That sucks, man. Not sure if you're interested in advice, but since you post publicly, I'll say my impression is that your view on where you think the market should go based on your macro view is in conflict with where the market is actually going. The massive COVID rally was the final nail in the coffin for me trying to make sense of the market from a fundamental viewpoint. I try to have no bias beyond a technical one. Even that can be costly if not flexible enough.
you know deep down without a fundamental view, it is a casino. up or down, place the bet, feeling lucky.
Fundamental has to have TA confirmation/confluence, otherwise, you may be pissing against the wind. I know, cause I do this at times
Hey B1, you are still long from sub 4000, correct? isn’t it about time to roll to sep contract? what’s your update? newbie
Not if you're a technical trader, IMO. I'll add one comment to what I said earlier, though. I suppose I do have bias in the sense that I'm more skeptical towards rallies these days. More reason to expect them to fail due to the fundamental backdrop. I wouldn't be surprised to see a larger sell some time this year, but in the meanwhile we will probably see plenty of up days.
I struggle with this as well because I am a bear at heart. So much of the data that I've discussed in other posts like they yield curve and the oil cuts and even low copper prices are indicative of major problems ahead. And let's also not even forget that Europe is now officially in a recession after they revised the numbers so things could in fact be even worse than we imagine. But if somehow the solution to the problems will be massive stimulus and a huge debt increase, then the market can easily continue to rally even though the economy is falling apart.
^^^^
*Task set:*
#1 From the trading discussion, extract the passage starting at "I struggle with" and ending at "is falling apart.".
#2 Answer these questions from the trading discussion:
(a) What does one commenter call the final nail in the coffin for trying to make sense of the market from a fundamental viewpoint?
(b) What happened to Europe after the numbers were revised?
(c) Which contract is B1 asked about rolling to?
#3 Do these statements agree with the trading discussion? Answer yes or no for each, and quote the words of the text that decide it.
(a) One commenter holds that a fundamental view needs technical confirmation.
(b) One commenter cites high copper prices as a sign of major problems ahead.
(c) The commenter who is skeptical of rallies expects no up days this year.

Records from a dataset
^^^^
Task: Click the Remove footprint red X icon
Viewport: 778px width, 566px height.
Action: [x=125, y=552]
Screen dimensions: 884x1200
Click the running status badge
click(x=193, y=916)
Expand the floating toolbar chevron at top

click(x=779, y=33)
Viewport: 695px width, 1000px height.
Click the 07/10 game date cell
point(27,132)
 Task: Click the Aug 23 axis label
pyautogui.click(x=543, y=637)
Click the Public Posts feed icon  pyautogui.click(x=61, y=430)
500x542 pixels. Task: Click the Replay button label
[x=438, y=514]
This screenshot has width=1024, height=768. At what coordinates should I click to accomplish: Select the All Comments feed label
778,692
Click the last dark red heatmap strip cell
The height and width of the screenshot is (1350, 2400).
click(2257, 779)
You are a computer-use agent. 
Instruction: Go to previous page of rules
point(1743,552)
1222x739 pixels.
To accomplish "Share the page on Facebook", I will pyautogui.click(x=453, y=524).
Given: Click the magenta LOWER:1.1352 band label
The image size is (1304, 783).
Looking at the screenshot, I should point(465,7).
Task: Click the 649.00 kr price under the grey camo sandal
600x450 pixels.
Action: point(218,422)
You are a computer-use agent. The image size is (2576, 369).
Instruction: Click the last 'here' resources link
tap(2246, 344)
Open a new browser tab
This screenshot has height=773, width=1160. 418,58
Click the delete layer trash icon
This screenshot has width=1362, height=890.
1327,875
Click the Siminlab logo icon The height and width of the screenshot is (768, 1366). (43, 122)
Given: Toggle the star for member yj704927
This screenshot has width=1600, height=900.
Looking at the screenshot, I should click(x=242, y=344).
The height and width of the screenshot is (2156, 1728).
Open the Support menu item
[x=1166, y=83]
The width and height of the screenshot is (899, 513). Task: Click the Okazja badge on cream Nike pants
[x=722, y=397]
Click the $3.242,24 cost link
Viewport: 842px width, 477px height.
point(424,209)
^^^^
*Answers for this exercise:*
#1
I struggle with this as well because I am a bear at heart. So much of the data that I've discussed in other posts like they yield curve and the oil cuts and even low copper prices are indicative of major problems ahead. And let's also not even forget that Europe is now officially in a recession after they revised the numbers so things could in fact be even worse than we imagine. But if somehow the solution to the problems will be massive stimulus and a huge debt increase, then the market can easily continue to rally even though the economy is falling apart.

#2
(a) The massive COVID rally.
(b) It is now officially in a recession.
(c) The sep contract.

#3
(a) Yes: "Fundamental has to have TA confirmation/confluence"
(b) No: "even low copper prices are indicative of major problems ahead"
(c) No: "in the meanwhile we will probably see plenty of up days"